We crossed Brush Creek
and found some leftover of snow

There were some small lilies in this area as well as a few shooting star and mountain bluebells.

We came out of a clump of trees into another sagebrush covered meadow where we could see the summit of Lookout Mountain.
There were more flowers as we climbed through the sagebrush toward the summit. Balsamroot, paint, larkspur, and columbine dotted the landscape. There were other flowers both known and unknown to us as well.
Old Man’s Whiskers
The lupine was yet to bloom.

A sign stood at a trail crossroads giving directions.

From the summit we could see Cascade Peaks from Diamond Peak in the south to Mt. Hood in the North.
Mt. Bachelor and the Three Sisters in the distance:

We also spotted a very strange plant on the summit which thanks to some detective work form the folks at portlandhikers we identified as balloon-pod milk-vetch.

On our way down we stopped by a snow shelter built by the Oregon National Guard and U.S. Forest Service in 1989.

We spotted another deer on the way down and the butterflies started coming out as the day wore on.

Just before reaching the Independent Mine Trailhead on trail 804 we passed a left over mining building and an abandoned mine shaft.

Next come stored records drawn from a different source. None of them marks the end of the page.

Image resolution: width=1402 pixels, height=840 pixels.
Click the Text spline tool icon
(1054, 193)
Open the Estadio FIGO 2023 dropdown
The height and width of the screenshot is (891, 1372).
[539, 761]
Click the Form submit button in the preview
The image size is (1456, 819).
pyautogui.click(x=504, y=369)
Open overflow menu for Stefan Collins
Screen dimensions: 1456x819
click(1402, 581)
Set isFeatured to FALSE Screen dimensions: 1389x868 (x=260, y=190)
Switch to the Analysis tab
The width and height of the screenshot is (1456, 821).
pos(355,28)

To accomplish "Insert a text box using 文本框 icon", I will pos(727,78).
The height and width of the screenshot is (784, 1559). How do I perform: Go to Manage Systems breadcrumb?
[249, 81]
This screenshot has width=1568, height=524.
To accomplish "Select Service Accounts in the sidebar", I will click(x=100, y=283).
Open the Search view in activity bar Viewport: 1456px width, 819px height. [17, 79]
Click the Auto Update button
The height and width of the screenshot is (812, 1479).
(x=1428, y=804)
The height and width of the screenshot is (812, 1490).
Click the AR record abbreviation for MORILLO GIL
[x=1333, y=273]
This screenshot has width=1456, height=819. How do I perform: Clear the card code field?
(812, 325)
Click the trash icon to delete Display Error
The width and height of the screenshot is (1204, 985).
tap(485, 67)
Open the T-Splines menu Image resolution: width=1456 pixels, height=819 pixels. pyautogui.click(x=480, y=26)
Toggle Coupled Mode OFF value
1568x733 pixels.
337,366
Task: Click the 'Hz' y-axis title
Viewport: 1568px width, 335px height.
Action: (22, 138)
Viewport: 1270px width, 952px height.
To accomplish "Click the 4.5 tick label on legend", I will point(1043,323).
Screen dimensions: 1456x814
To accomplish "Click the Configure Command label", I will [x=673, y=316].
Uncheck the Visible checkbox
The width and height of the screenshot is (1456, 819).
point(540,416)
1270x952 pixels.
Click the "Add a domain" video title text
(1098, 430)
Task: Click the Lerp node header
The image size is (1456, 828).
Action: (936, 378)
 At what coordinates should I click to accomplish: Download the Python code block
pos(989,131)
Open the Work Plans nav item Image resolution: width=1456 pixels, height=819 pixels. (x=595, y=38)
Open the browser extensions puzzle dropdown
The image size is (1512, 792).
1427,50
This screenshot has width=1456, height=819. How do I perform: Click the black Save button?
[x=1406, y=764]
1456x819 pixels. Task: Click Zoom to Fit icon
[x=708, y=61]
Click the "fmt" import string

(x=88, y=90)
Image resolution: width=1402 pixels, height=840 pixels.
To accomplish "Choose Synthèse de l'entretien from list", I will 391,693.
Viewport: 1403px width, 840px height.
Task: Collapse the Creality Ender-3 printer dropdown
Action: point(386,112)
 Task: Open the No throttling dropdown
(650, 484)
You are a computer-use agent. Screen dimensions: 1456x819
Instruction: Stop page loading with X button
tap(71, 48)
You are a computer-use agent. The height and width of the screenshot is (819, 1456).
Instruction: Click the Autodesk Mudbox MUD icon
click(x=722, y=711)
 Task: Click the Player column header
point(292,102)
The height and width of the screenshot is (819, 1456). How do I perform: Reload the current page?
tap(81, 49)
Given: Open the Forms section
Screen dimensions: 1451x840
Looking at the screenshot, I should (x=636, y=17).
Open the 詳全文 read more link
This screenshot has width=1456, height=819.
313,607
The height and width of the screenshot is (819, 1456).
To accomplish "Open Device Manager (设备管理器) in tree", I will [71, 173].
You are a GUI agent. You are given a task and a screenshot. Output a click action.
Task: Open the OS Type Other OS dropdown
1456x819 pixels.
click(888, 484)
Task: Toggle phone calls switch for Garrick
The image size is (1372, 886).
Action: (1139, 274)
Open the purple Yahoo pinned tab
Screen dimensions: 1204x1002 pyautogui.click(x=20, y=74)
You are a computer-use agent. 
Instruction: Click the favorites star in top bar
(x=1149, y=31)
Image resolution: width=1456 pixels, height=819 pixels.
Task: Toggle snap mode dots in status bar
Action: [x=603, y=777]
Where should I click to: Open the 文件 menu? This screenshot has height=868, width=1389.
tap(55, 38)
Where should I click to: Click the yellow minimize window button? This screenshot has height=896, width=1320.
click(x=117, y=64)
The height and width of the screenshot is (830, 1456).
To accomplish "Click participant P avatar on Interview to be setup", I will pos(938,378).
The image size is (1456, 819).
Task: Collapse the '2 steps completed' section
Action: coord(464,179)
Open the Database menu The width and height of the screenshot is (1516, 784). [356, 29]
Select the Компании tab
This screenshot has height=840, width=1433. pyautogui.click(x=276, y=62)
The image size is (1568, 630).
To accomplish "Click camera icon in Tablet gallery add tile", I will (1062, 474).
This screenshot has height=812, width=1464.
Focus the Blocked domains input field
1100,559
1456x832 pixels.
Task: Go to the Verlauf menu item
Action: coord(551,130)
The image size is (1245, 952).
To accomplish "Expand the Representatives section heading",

We saw what must have been the same doe on the way down as we saw on the way up. She came out of the exact same group of trees and we wondered if she might not have a young fawn bedded down in them. We didn’t want to disturb it if there was so we continued on back to the Round Mountain Trailhead and our car. Day one had provided a great 10.3 mile hike and we had three more days to go. Happy Trails!